まず印象的なのが、スパイス・ガールが柔らかくした元ネタでもある時計。この柔らかくなる様子は、カマンベールチーズが溶けるのを見てインスピレーションを得たとダリ自身は発言。またダリ自身が性機能障害で「硬さ」「柔らかさ」へのこだわりがあったから、なんて説もあります。真偽のほどはいかに…
後景の海とごつごつした岩場は、ダリが幼い頃に訪れていたクレウス岬の海岸がモチーフになっています。左下の蟻は、幼少期にコウモリに群がる蟻を見た時のトラウマがきっかけで描かれたのだとか。そして右の顔のような物体は、ダリの自画像と言われているものです。
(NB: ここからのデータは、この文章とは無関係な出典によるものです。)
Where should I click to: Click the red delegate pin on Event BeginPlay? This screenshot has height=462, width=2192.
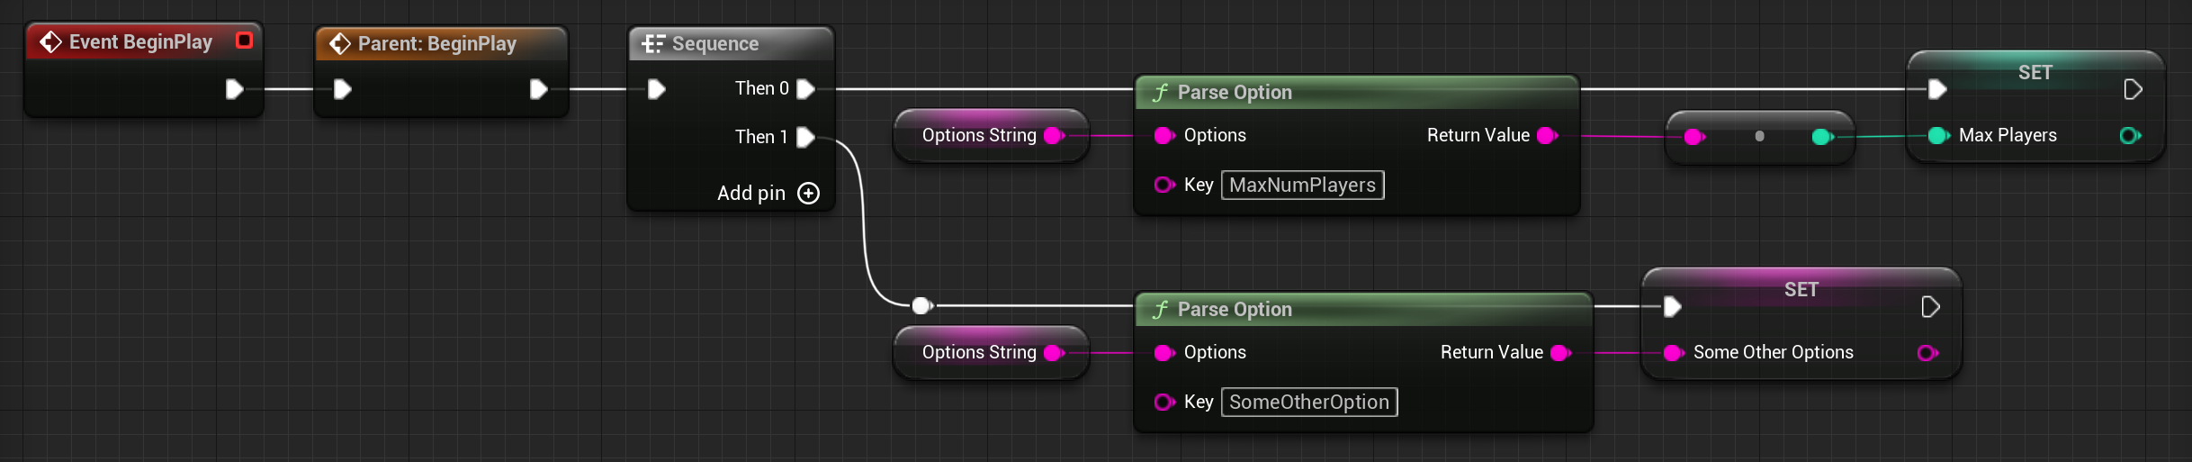[x=244, y=41]
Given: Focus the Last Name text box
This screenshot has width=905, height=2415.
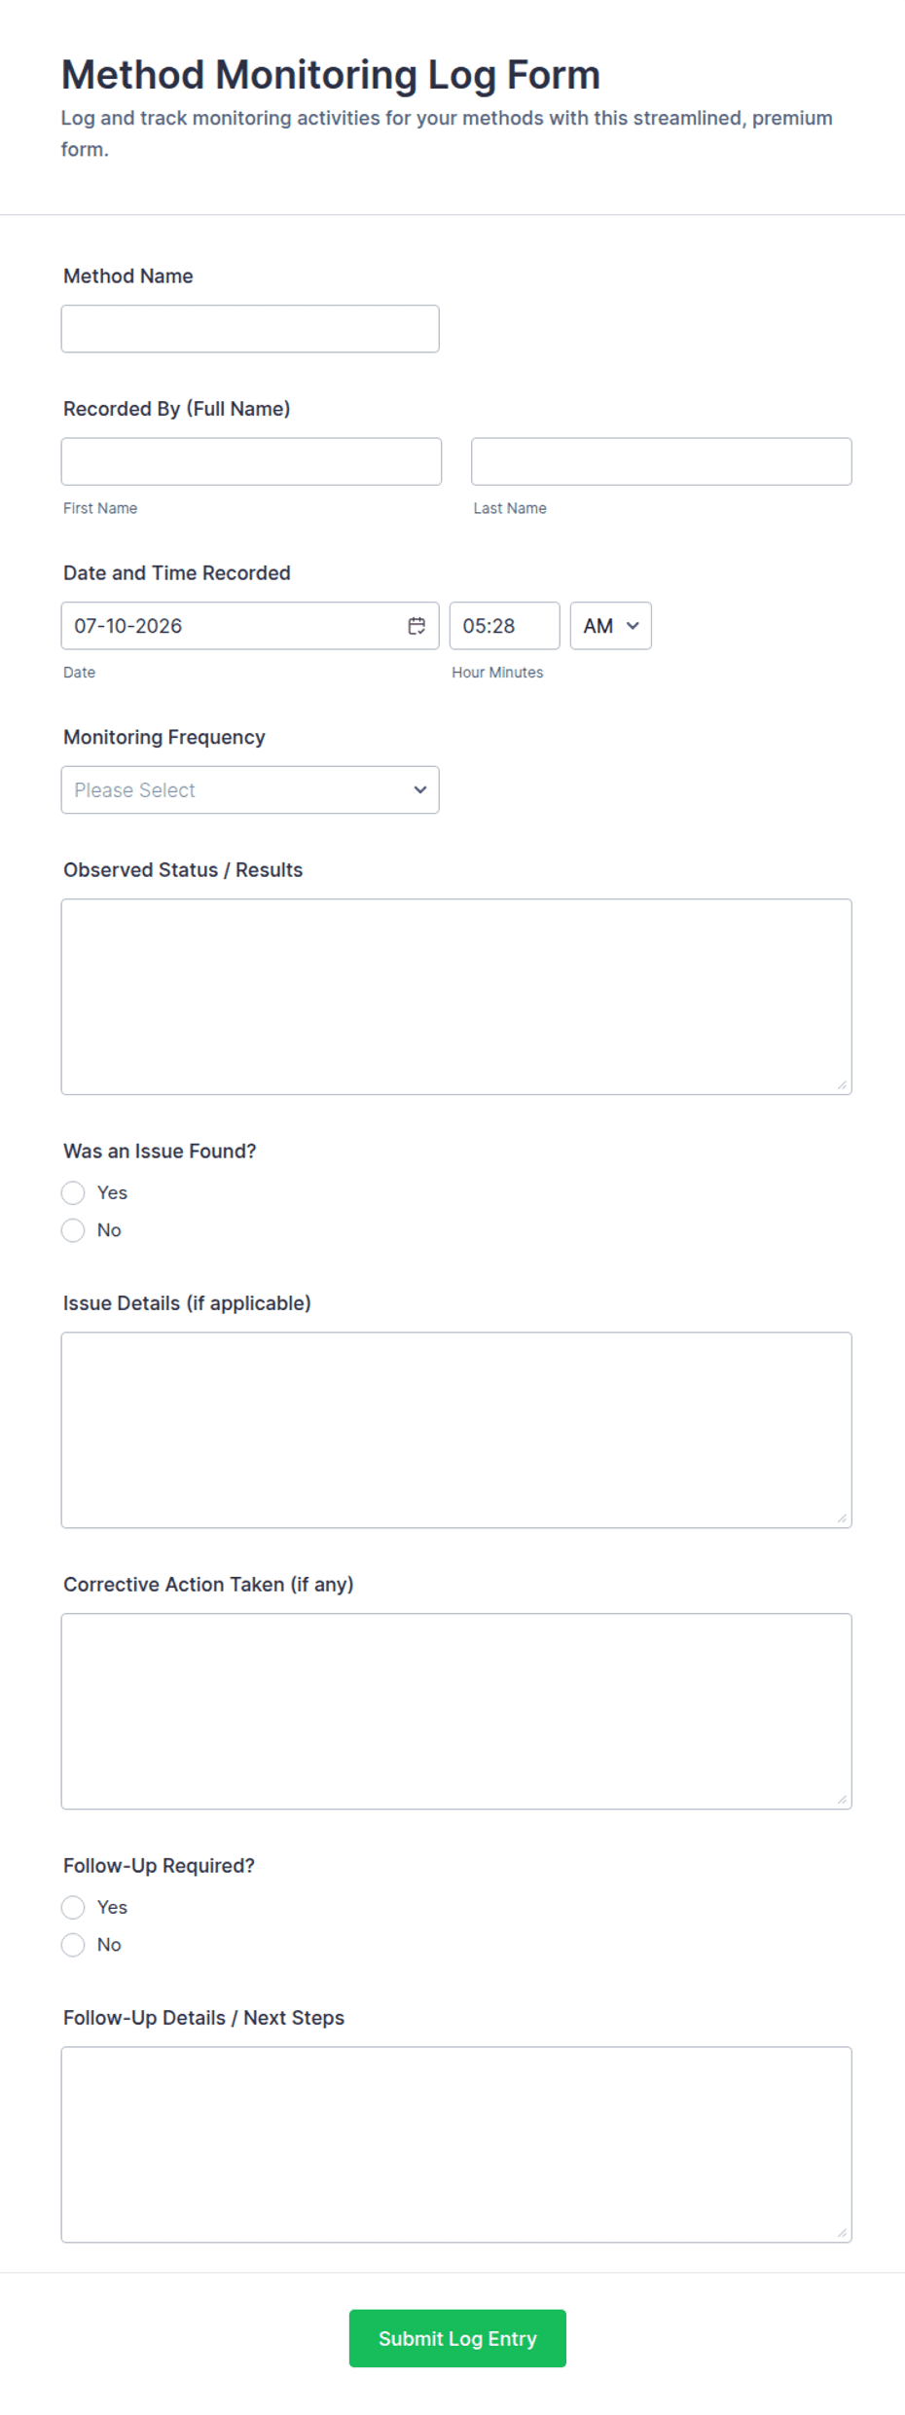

これらのモチーフはダリの作品に何度も登場しています。例えば「大自慰者」には、ダリの自画像の部分がどーん!と描かれていたり…すごい題名だよな…
こちらの「回顧的な女性の胸像」には、おでこや口元に蟻が群がっています。
一見すると何が描かれているのか分からない上に、やたら難解そうな「記憶の固執」。でも実は、ダリの記憶や人生経験に基づいたものが描かれている絵なのでした。
3. サルバドール・ダリとは
次にサルバドール・ダリの経歴にサクッと触れてみます。
ダリは1904年生まれのスペイン出身の画家。幼い頃から絵の才能に恵まれていた人物です。美術学校の教育を受けつつ、キュビスムなど色々な手法に挑戦していたダリですが、1920年代半ばにシュルレアリスムが盛んになるとそちらに傾倒していきます。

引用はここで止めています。